# Warum ich gestern nicht Online war ....



## Digicat (25. Mai 2011)

Servus

Gestern Abend besuchten meine Gattin und ich, in der Wr. Stadthalle ..... Helene Fischer ...

     

Fototechnisch gesehen ein Desaster .. das Licht 

Aber die Show selbst ... ein Feuerwerk eines "Energie-Bündels" ...
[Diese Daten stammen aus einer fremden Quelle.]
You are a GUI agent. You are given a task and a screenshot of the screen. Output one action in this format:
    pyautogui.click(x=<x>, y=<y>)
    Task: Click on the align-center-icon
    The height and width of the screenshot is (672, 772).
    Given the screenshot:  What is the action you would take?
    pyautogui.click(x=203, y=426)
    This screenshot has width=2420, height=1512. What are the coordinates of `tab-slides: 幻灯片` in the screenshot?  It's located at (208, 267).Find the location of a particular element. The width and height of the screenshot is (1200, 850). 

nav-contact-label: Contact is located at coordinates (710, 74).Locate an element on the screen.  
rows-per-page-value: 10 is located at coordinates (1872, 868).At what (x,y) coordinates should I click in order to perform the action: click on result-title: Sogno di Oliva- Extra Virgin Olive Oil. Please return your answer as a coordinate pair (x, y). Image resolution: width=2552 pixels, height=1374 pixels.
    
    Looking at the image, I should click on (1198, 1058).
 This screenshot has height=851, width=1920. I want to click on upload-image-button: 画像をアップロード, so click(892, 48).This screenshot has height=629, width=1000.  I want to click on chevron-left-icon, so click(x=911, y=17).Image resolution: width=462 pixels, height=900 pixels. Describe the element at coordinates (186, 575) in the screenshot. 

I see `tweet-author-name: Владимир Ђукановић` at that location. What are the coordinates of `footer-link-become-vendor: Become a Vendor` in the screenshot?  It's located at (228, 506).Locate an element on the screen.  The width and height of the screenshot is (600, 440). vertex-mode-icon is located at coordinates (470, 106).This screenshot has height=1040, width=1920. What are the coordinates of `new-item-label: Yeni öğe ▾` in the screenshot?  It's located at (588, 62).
Fazit: sehr empfehlenswert


----------



## 69pflanzenfreund69 (25. Mai 2011)

*AW: Warum ich gestern nicht Online war ....*

trotzdem schöne Fotos geworden 

Hast Du denn das OK von ihr dass Du die Fotos veröffentlichen darfst ?


----------



## Digicat (25. Mai 2011)

*AW: Warum ich gestern nicht Online war ....*



Hatte eine Akkreditierung ...

Danke


----------



## Springmaus (25. Mai 2011)

*AW: Warum ich gestern nicht Online war ....*

Hallo,

 trotzdem schöne Fotos !!!

Ich beneide dich ! da wär ich gestern auch sehr gerne gewesen !!!

LG
Doris


----------



## Conny (25. Mai 2011)

*AW: Warum ich gestern nicht Online war ....*

 Helmut


----------



## Dr.J (25. Mai 2011)

*AW: Warum ich gestern nicht Online war ....*

Nicht ganz mein Musikgeschmack (bin ja mehr der Rockertyp  ), aber  Fotos


----------